Claro, naquele momento, é mais agradável ser eles do que eu.

Parece coisa de adolescente, e é – Narciso, aliás, tinha dezesseis anos. Mas hoje em dia a adolescência esticada é um fato, e os dezesseis de Narciso devem equivaler aos quarenta e dois anos na atualidade, por aí. É uma epidemia, portanto.

Seria o caso de perguntar em que ponto o amor-próprio se torna doença, volta-se contra si mesmo. Mas acredito que quando se tornou mania publicar selfies logo que consumado o ato sexual (#AfterSex), ou sua variante a mostrar como ficou seu cabelo depois (#AfterSexHair), ou para mostrar sua roupa e expressão facial quando se está num funeral (#funeral), enfim, quando chegamos a tanto algo me diz que aquele ponto já foi ultrapassado faz tempo e falar de limites seria até interessante, mas tão produtivo quanto analisar o pênalti perdido por Zico na Copa de 1986.

Na verdade, embora quando se fale de narcisismo logo venha à mente vaidade, seu significado tem mais a ver com entorpecimento, que vem da origem grega do seu nome, narkhé. E é essa, parece-me, a marca registrada do narcisismo do nosso tempo, que já se fez antigo e pelo visto perdurará bastante. Estamos entorpecidos, narcotizados moral e espiritualmente, tanto que dá sono só de ler essas palavrinhas, como se a mera menção despertasse um fiscal chato com a única finalidade de estragar prazeres.

É proibido proibir, e beijinho no ombro a quem discorda.
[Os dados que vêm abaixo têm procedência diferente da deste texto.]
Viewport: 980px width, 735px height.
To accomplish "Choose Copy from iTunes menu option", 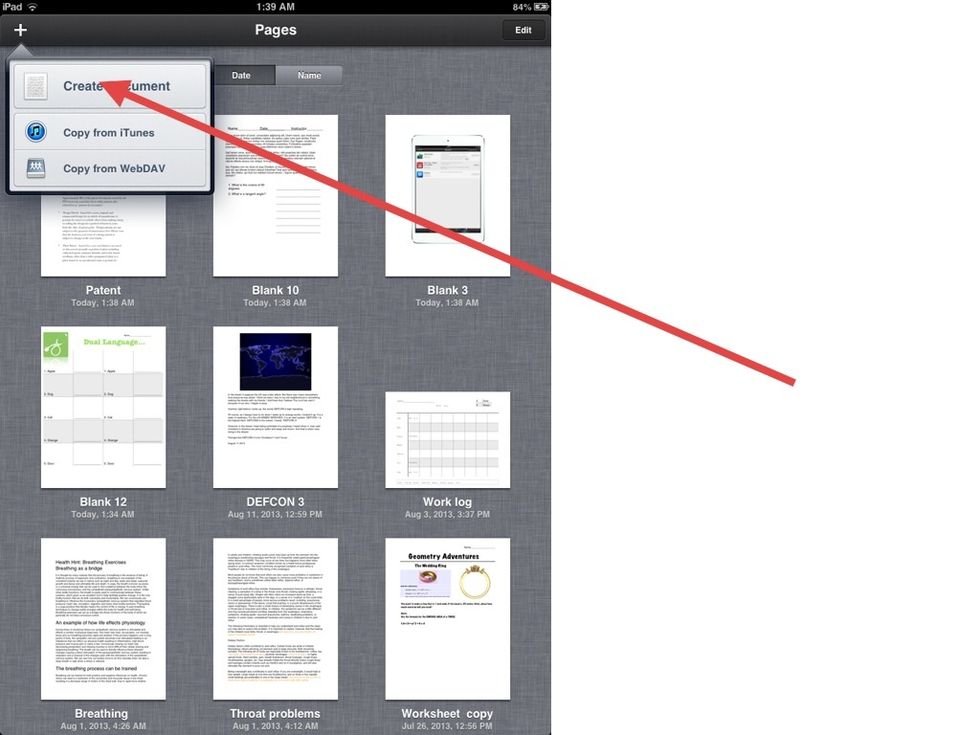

No fim, o destino de todo Narciso é não ser amado, nem por si mesmo, e é essa dor que entorpecemos com nossa fabricada espontaneidade e rígido controle de qualidade da imagem que passamos aos outros nas redes sociais.

Como somos parecidos por lá, já reparou? Além de Narcisos, também somos Eco, a ninfa condenada pela deusa Hera a somente repetir o que os outros diziam, por ser muito tagarela. Ela se apaixonou por Narciso, mas não podendo expressar seu amor, terminou sendo rejeitada, isolando-se do mundo nas montanhas, onde se transformou em rochedo, mas continuando até hoje a ecoar, a repetir palavras que parecem, mas não são suas.

Por que mesmo você entrou na onda das selfies?